- **Aim of the exercise**:
In the data that follows, find the line with "The image size is (590, 400)."; transcribe it, every later line up to the one with "Task: Click the Key", and that line as well, exactly and with no others.

- **Material shown**:
Content starts
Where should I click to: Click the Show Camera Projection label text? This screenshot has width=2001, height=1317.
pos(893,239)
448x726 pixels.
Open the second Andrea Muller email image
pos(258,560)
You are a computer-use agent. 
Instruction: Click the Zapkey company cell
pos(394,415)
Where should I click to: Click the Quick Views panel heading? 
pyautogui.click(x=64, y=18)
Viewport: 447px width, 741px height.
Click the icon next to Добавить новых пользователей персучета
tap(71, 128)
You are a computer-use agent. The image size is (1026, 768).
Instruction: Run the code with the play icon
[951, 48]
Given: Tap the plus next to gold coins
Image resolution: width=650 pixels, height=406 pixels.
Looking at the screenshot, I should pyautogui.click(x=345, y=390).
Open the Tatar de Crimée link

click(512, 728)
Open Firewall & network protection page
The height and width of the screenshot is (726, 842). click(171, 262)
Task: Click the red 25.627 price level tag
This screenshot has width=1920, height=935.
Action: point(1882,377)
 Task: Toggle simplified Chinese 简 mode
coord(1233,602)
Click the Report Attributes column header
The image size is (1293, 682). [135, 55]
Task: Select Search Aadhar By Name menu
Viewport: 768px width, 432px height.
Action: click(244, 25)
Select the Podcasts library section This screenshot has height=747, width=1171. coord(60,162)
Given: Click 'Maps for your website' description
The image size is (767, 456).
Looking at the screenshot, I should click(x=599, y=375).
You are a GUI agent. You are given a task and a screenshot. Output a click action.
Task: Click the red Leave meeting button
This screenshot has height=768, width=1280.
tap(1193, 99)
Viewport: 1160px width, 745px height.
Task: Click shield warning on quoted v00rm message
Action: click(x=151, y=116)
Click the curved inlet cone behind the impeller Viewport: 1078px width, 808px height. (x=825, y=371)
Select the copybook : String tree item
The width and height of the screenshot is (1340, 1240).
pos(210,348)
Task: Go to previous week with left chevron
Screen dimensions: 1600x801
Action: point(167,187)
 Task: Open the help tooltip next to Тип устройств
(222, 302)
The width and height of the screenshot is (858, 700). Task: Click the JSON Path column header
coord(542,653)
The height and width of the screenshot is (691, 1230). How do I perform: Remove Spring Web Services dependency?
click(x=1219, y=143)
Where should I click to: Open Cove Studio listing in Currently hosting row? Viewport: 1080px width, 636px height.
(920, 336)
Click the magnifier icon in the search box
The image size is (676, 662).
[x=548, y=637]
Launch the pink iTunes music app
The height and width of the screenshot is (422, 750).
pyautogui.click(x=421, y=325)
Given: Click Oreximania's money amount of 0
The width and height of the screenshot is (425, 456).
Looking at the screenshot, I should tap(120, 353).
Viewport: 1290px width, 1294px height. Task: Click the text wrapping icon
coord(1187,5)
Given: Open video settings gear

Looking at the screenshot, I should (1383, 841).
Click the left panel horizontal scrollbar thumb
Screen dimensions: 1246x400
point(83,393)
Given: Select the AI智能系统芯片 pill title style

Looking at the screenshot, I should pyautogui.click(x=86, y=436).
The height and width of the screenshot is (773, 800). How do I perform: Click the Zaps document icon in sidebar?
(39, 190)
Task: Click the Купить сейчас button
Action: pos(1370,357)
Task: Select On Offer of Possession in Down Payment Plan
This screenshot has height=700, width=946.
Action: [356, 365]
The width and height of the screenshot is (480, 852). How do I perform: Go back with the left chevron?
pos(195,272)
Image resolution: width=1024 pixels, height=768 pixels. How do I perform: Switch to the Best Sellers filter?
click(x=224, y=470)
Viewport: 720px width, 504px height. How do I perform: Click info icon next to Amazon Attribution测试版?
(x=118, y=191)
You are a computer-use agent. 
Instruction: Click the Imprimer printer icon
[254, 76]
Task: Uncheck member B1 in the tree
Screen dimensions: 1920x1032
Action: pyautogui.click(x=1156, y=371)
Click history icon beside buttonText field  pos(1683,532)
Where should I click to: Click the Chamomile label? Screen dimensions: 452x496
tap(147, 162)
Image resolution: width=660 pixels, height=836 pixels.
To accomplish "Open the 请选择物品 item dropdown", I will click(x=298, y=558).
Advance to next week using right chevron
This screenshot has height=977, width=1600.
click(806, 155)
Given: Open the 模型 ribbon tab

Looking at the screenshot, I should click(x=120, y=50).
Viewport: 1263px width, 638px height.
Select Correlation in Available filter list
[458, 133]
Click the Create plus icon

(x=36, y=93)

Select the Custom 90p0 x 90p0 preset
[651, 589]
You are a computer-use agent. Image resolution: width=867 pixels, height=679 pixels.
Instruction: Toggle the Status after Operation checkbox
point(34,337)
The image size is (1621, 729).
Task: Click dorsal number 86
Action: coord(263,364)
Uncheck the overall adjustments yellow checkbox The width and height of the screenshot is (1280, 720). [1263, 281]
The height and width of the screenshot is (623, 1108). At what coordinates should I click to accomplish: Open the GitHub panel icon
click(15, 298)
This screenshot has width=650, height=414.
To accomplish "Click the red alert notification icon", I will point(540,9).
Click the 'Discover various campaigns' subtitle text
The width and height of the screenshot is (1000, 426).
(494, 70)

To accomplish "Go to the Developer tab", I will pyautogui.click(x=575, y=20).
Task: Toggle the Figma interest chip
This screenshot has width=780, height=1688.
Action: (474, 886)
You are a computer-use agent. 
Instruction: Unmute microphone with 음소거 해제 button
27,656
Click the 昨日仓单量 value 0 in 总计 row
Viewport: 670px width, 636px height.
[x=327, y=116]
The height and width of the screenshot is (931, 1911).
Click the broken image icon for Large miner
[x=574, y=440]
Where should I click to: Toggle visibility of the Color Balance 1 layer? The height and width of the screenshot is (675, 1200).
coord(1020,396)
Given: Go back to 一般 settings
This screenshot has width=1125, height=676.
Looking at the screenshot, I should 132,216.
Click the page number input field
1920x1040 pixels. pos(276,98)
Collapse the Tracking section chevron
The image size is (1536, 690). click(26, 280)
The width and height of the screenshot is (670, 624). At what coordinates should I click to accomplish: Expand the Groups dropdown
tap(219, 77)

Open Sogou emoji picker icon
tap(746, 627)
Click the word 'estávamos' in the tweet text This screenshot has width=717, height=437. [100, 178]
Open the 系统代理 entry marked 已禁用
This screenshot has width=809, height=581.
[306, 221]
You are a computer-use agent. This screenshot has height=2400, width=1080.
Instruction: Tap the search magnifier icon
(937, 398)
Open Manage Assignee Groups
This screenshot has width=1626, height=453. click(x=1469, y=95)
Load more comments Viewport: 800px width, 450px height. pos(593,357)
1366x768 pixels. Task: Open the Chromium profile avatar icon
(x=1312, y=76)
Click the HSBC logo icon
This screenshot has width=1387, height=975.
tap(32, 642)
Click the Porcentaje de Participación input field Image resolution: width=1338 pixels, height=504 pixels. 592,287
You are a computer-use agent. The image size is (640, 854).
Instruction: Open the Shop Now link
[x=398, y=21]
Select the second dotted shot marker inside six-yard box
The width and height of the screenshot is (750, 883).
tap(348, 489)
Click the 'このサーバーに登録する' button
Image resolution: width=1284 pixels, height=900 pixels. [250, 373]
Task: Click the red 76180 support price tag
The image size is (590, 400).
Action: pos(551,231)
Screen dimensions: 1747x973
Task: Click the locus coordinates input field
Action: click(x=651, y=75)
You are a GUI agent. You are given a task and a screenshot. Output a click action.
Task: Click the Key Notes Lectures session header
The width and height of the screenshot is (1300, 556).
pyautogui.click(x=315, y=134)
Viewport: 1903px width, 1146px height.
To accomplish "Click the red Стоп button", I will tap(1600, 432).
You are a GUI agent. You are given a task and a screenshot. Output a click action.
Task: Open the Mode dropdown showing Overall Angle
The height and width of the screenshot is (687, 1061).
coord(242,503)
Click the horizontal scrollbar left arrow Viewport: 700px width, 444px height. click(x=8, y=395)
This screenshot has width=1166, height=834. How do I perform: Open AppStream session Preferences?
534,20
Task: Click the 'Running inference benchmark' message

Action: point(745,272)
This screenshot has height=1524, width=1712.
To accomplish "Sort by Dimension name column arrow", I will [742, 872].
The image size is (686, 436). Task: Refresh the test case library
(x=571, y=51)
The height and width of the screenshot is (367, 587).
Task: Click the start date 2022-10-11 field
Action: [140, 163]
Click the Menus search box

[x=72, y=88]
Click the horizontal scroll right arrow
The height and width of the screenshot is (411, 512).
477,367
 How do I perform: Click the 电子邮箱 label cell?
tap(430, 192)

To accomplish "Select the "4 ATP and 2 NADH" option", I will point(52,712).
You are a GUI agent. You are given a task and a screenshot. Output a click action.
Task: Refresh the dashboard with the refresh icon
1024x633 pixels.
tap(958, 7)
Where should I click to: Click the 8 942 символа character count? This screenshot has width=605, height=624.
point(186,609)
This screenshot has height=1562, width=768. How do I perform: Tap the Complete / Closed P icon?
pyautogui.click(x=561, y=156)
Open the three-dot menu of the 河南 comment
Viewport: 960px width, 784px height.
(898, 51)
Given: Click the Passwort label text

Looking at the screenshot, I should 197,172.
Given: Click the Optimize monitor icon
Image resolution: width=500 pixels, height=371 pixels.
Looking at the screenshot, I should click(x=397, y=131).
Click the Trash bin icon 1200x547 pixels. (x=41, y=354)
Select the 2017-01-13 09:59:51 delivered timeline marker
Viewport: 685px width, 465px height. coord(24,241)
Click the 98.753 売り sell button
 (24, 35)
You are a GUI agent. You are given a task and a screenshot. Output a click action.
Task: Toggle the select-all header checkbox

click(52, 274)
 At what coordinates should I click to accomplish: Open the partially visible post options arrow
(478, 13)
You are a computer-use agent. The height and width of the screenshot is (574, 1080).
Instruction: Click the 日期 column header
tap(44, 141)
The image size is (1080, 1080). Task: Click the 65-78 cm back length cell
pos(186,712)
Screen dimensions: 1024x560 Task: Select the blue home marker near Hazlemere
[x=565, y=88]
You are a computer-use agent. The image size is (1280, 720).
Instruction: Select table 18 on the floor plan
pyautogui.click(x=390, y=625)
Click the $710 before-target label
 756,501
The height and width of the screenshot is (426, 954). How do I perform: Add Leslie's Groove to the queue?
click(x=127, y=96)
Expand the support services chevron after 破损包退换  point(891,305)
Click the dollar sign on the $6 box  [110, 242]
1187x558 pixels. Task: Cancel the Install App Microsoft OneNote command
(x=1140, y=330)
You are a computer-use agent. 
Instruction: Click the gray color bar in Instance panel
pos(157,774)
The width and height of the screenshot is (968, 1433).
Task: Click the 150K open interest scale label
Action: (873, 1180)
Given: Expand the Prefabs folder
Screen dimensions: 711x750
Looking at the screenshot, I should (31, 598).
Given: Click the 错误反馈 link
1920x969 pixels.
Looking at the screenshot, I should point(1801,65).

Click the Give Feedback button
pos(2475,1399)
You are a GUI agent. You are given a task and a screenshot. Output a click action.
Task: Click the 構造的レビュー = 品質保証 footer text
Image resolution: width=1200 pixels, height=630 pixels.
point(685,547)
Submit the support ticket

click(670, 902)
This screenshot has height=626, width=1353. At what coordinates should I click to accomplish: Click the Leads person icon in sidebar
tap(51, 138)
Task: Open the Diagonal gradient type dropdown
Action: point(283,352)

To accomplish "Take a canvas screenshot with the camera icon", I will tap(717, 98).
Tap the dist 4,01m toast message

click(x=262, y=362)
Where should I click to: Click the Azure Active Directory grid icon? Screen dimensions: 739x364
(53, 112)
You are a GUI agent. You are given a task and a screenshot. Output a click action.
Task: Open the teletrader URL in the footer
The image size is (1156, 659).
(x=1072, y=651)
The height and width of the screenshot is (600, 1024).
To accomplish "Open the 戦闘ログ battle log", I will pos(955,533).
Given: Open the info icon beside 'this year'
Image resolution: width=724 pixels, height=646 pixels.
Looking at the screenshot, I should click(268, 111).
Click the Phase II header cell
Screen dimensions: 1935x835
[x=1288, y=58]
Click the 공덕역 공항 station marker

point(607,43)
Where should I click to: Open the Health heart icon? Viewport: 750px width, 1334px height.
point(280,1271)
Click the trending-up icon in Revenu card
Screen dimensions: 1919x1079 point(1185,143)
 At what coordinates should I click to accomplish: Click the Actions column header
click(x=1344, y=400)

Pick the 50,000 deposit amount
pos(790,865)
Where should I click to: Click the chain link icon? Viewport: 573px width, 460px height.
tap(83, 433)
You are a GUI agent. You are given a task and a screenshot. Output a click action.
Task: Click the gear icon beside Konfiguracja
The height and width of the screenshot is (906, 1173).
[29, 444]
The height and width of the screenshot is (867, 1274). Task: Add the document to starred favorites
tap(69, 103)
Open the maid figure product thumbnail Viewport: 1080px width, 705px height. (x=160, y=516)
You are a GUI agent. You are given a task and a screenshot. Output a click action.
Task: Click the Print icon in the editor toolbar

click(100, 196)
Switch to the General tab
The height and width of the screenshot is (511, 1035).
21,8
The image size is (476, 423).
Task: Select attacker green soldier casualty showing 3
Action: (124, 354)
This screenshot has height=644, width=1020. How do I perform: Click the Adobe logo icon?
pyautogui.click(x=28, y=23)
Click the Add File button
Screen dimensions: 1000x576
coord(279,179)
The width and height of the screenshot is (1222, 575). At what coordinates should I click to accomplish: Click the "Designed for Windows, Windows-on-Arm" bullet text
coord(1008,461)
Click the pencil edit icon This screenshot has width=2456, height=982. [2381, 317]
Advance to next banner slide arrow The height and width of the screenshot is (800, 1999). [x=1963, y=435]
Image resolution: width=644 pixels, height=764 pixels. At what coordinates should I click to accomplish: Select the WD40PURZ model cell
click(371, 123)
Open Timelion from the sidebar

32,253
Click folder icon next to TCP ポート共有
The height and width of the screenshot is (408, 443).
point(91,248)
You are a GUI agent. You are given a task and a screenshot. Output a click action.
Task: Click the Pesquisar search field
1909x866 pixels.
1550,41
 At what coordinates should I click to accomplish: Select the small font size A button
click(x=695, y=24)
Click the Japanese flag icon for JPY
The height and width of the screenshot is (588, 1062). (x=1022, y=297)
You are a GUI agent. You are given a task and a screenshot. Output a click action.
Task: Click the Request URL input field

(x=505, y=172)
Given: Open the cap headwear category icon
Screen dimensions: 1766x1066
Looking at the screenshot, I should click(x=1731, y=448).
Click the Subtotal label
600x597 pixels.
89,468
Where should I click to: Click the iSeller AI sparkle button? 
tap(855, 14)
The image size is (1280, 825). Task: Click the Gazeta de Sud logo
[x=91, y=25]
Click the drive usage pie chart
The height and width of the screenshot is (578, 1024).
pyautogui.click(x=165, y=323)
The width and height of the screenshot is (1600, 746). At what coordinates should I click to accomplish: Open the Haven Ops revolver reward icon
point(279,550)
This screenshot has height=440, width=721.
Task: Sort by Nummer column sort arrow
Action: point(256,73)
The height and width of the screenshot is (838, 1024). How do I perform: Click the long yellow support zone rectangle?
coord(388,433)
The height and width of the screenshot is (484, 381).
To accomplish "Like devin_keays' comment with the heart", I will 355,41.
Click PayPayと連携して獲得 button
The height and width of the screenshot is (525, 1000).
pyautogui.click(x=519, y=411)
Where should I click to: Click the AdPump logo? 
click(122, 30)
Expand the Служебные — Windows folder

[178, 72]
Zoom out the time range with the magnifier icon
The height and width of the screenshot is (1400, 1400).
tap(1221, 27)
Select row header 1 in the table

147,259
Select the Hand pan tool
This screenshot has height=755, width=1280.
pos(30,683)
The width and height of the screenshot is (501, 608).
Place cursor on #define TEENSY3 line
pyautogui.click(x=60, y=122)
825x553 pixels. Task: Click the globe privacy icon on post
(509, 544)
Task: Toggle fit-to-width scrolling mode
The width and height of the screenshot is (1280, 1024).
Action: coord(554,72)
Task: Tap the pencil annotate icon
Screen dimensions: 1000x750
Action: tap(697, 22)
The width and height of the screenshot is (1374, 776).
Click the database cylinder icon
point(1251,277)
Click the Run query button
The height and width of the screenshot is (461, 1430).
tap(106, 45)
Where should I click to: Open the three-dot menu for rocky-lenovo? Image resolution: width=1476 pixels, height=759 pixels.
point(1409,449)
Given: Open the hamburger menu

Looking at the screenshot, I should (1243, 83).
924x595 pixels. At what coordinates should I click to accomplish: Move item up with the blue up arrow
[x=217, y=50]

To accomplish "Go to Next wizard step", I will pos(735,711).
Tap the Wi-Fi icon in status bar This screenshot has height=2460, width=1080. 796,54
Content ends
- **Solved exercise**:
The image size is (590, 400).
Action: pos(551,231)
Screen dimensions: 1747x973
Task: Click the locus coordinates input field
Action: click(x=651, y=75)
You are a GUI agent. You are given a task and a screenshot. Output a click action.
Task: Click the Key Notes Lectures session header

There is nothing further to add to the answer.